= Tewafuq =

Islamic term

In Islam, the term Tewafuq refers to a God-conscious understanding of a phenomenon fundamental to all events and things. The dictionary definition of the word is "to be correlated to each other in some way" or "to be in a pleasant coherence, correspondence, and conformity with each other". An approximate English translation would be the expression "this was meant to be", referring to events which feel like a conscious hand was at work behind what was happening.

==Meaning==
Things or events said to be in "tewafuq" demonstrate an intended, planned, and established order by virtue of their being in a state of correspondence and having a well-proportioned, elegant, and subtle correlation designed to fulfil meaningful and wise goals. All things in tewafuq imply that there is no room for any blind chance in the universe, and that the observed existence of things or events cannot be attributed to haphazard, unconscious causes, self-creation or a virtual reign of nature working according to so-called "natural laws". As nothing may remain outside the sphere of the administration of Allah's knowledge and power, so too, nothing may remain outside His will. Amongst all things, be they incremental or a synergistically unified whole, there is always a trace or sign of intention and will. In other words, nothing happens unless Allah wills it to be so. Therefore, there is said to be no chance in the universe.

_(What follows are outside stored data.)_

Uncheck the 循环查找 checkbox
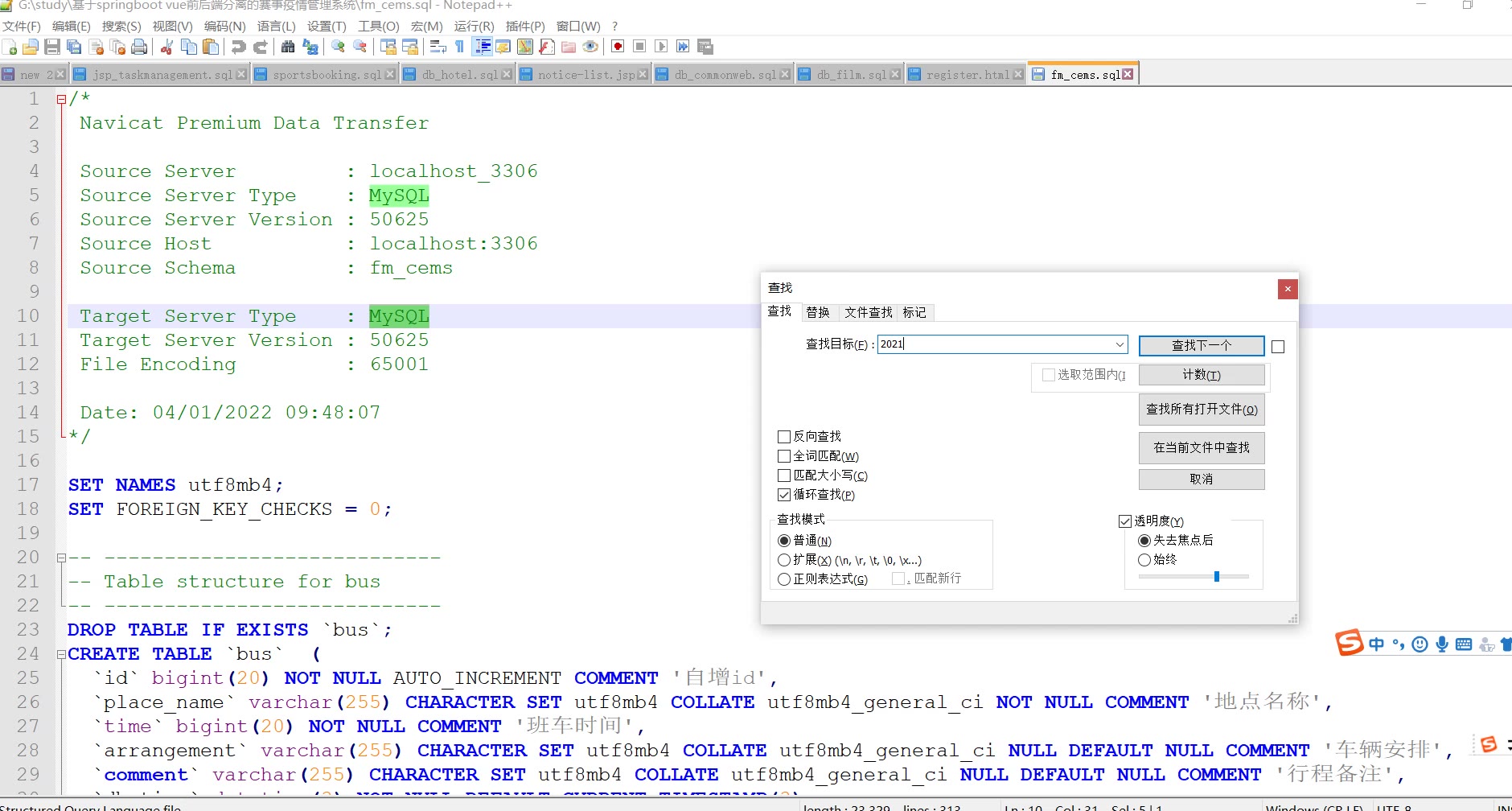This screenshot has height=811, width=1512. (784, 495)
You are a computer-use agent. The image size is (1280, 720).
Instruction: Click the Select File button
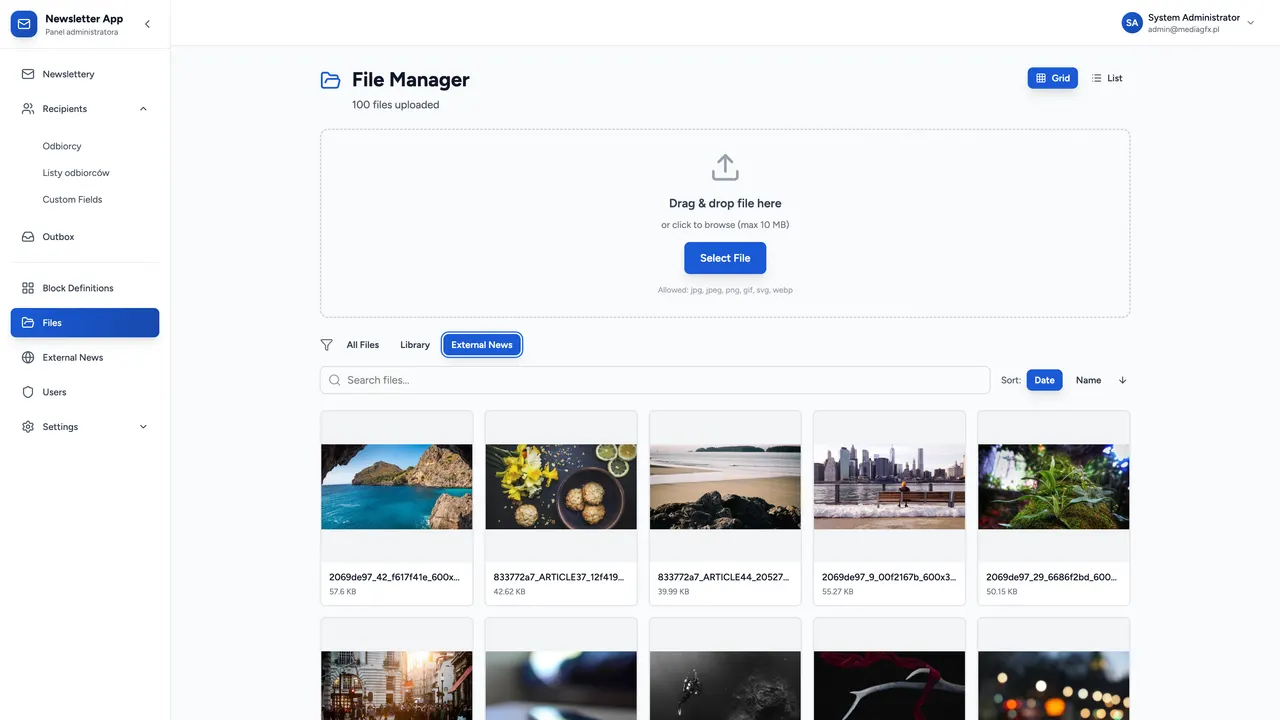coord(725,258)
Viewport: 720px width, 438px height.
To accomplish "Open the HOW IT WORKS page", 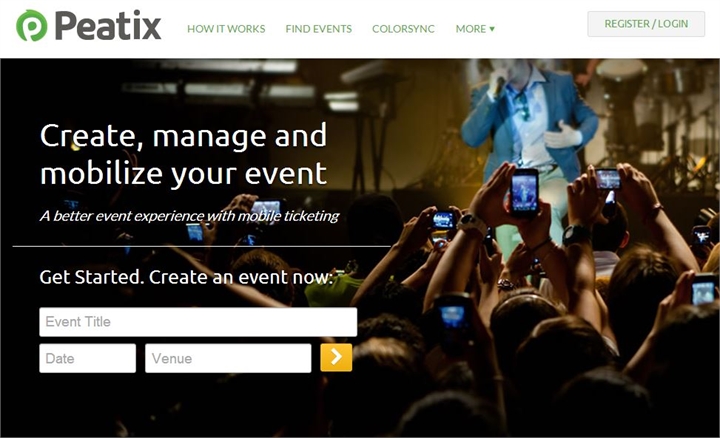I will click(226, 29).
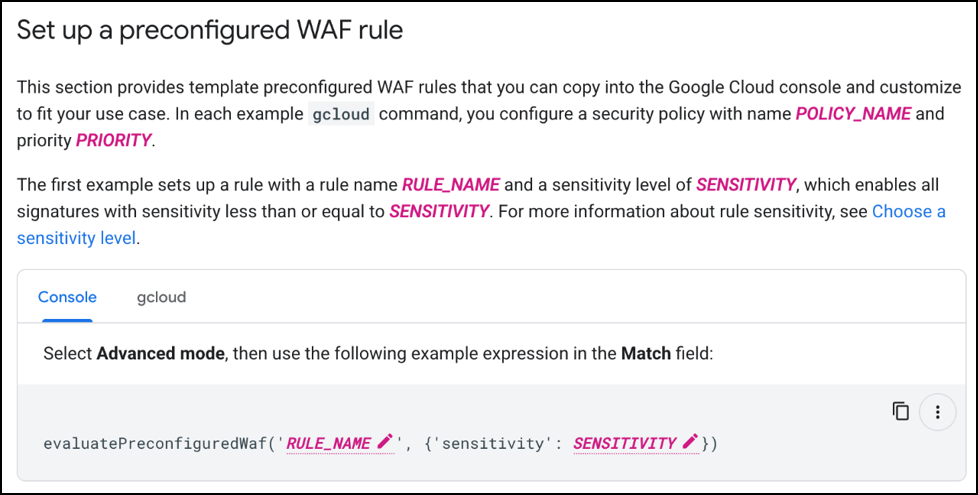Click the POLICY_NAME variable in the first paragraph

853,114
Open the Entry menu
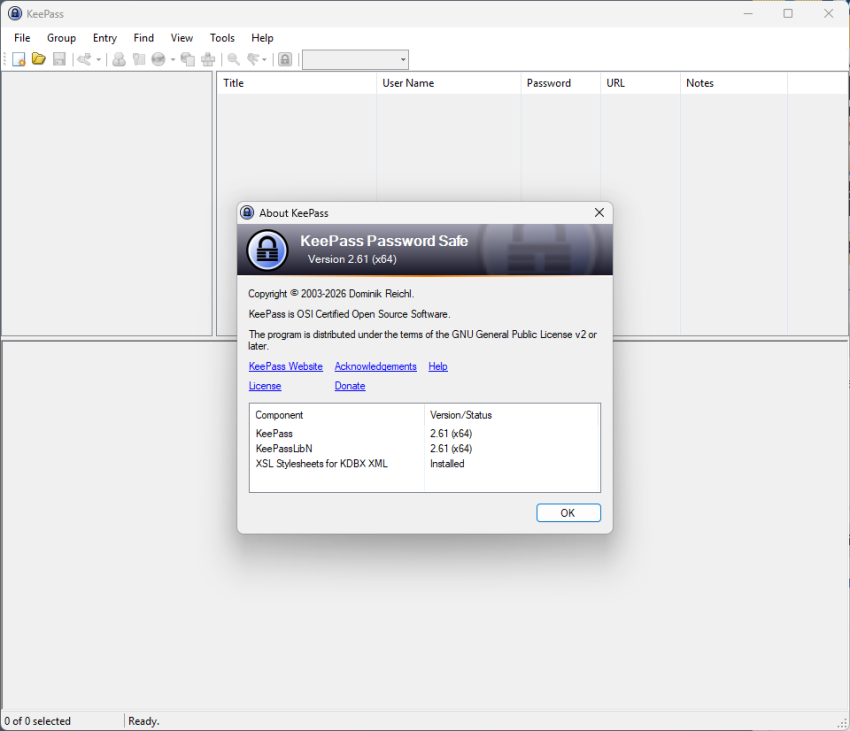Image resolution: width=850 pixels, height=731 pixels. point(105,38)
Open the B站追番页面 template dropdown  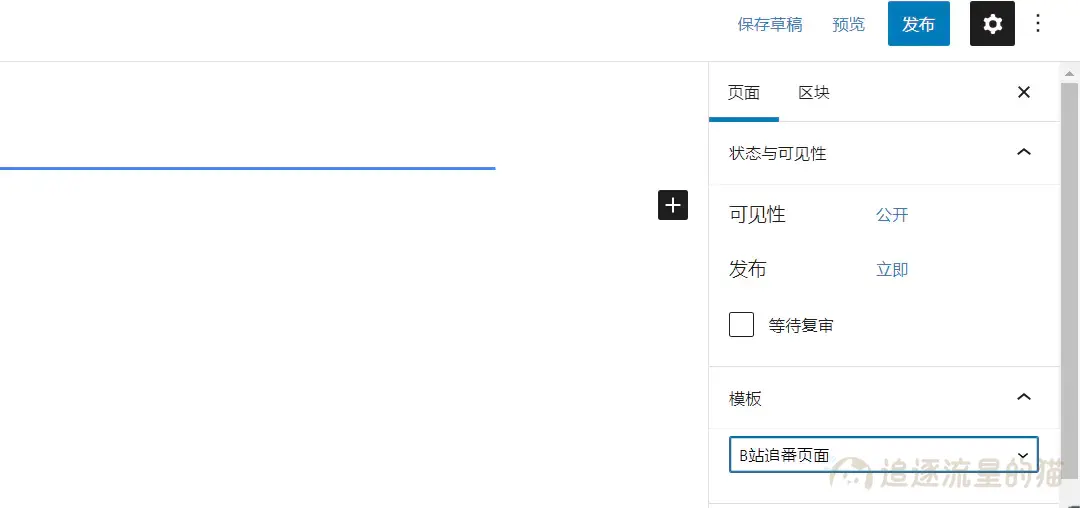[x=883, y=455]
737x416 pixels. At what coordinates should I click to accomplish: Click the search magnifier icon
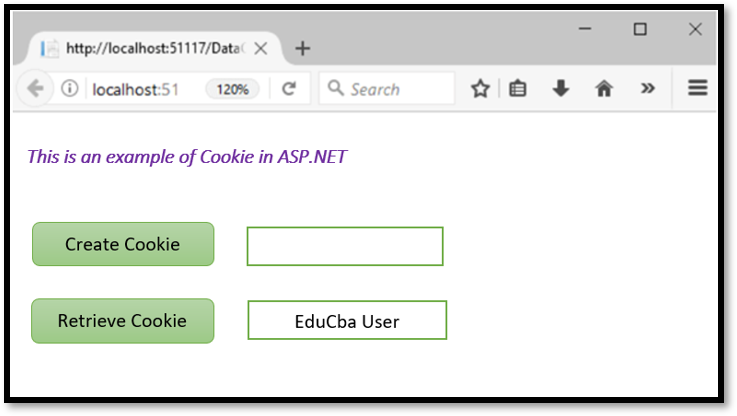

In fact, all sciences aim to uncover the inherent procedures and laws of the functioning of the universe. All scientific endeavor accepts a priori that the universe and universal laws cannot be the products of random or spontaneous chance, and attempts to verify the accepted principle that, in every aspect of the universe, rules are sought and knowledge can be established. For Muslims, this indicates the existence of tewafuq in the sense that things are in a state of coherence, conformity, and correlation, under the sovereignty of Allah.